Despite early promotion of ineffective drugs against COVID-19 (including hydroxychloroquine, azithromycin and ivermectin) by the Brazilian Government, none of the patients at HIS received these medications for COVID-19. However, despite the exceptionally low frequency of antibacterial prescriptions for outpatients, disproportionate use of macrolide derivatives, such as azithromycin, was found among those who received antibiotics. Not shown to improve survival in patients with COVID-19 [41,42], recurrent macrolide use affects the gut resistome (the body's largest reservoir of antimicrobial resistance genes), and has the potential to propagate antibiotic resistance in young children [43].

The findings of this study are subject to several limitations. HIS is a private hospital that is not associated with Brazil's free and universal Unified Health System, limiting access to those with supplementary private health insurance. In Brazil, where >70% of the population do not have private medical insurance [44], poverty, inequality and social determinants of health create favourable conditions for the transmission of infectious diseases, including COVID-19 [45,46]. Therefore, as a population with disproportionate access to high-quality medical care, this study may have had selection bias [47]. Second, a small number of Black participants were included in this analysis, which is consistent with the racial profile of the population who attended HIS. Ethnicity was not found to be a predictor for hospitalization or death among the study population; this is in contrast to previous studies, which found that race, particularly Black, Indigenous and Hispanic, was an independent risk factor for negative outcomes in paediatric COVID-19 and MIS-C [31,46,[48], [49], [50]]. Third, data collection through in-depth abstraction of routine clinical documentation is subject to incomplete reporting. As most clinical data were recovered from electronic records, and attending clinicians did not use standardized forms, some inputs were excluded from the dataset. This drawback was minimized by reviewing all available medical records carefully. Fourth, as this study evaluated COVID-19 in a broad but well-defined region in São Paulo, the findings may underestimate the extent of the disease in other regions. Marked climatic diversity and latitudinal differences in the pattern of viral circulation may differ substantially in a country such as Brazil. Moreover, testing strategies may differ regionally, resulting in geographic differences in disease hospitalization rates and outcomes. Fifth, it was not possible to evaluate vaccine effectiveness against severe disease or hospitalization, as immunization of children aged 5–11 years only became available in Brazil in late January 2022. Finally, these findings describe the epidemiology and characteristics of COVID-19 during the circulation of two primary SARS-CoV-2 variants. Continuous hospital-based surveillance of new variants should bring new information on COVID-19 in children, including the circulation of highly transmissible strains (such as Omicron) and the effect of paediatric vaccination.

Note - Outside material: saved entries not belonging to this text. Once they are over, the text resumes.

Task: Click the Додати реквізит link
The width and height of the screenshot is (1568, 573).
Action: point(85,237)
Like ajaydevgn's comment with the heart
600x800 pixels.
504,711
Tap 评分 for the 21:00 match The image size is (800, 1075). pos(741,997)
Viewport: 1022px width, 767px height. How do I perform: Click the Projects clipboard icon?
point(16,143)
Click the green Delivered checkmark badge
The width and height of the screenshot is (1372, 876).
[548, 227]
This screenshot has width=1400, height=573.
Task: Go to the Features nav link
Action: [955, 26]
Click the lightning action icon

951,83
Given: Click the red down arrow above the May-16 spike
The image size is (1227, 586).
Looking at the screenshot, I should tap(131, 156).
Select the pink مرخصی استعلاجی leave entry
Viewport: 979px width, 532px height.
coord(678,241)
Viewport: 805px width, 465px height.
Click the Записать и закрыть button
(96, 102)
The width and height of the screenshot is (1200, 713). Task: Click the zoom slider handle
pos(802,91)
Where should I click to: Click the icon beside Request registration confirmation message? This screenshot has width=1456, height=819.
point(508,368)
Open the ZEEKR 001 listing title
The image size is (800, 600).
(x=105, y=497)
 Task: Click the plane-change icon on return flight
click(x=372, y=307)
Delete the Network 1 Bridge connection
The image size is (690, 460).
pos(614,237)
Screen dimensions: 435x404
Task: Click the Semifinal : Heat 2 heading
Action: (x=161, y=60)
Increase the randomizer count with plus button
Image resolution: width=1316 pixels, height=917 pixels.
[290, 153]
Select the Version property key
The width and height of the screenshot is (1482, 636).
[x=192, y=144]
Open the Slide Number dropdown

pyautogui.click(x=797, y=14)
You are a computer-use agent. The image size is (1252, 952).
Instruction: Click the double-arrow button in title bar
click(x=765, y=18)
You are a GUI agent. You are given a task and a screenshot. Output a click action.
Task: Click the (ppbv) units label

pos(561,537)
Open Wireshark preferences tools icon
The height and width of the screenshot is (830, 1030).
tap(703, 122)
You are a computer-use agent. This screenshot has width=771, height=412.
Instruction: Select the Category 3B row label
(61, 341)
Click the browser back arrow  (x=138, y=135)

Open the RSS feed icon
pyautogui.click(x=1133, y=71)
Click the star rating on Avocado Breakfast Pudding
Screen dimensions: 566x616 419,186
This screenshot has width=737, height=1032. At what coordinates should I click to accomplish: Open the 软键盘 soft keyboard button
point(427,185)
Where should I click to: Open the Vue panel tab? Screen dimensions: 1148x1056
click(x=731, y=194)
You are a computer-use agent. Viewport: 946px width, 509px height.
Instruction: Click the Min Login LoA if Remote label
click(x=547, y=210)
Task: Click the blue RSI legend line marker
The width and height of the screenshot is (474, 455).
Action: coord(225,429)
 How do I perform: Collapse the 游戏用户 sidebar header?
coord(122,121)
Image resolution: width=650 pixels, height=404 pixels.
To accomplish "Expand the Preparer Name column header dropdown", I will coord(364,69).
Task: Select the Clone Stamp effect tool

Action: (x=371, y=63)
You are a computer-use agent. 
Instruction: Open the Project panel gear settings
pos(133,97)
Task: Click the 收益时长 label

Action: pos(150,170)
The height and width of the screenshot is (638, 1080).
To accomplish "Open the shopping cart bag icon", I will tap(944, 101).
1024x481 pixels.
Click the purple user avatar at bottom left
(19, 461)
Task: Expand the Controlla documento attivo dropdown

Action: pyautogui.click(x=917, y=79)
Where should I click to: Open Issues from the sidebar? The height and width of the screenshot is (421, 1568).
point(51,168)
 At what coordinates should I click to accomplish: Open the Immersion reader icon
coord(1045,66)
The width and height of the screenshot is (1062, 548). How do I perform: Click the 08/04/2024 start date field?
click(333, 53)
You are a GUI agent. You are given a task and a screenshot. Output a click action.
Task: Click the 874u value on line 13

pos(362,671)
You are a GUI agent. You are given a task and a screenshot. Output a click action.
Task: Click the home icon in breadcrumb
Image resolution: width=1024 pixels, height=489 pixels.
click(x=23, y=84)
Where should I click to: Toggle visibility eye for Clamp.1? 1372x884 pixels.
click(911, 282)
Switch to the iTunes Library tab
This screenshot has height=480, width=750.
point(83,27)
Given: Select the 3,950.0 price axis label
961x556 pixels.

With absolute and proportionate COVID-19 cases in children increasing since late December 2021, paediatric disease is cause for increased concern given the vulnerabilities of this population group. Multi-centre studies to detect regional disparities in the disease course and replicate the present findings in different settings are needed urgently, especially following the Omicron wave of infections.

Conflict of interest statement

The authors declare that the research was conducted in the absence of any commercial or financial relationships that could be construed as a potential conflict of interest.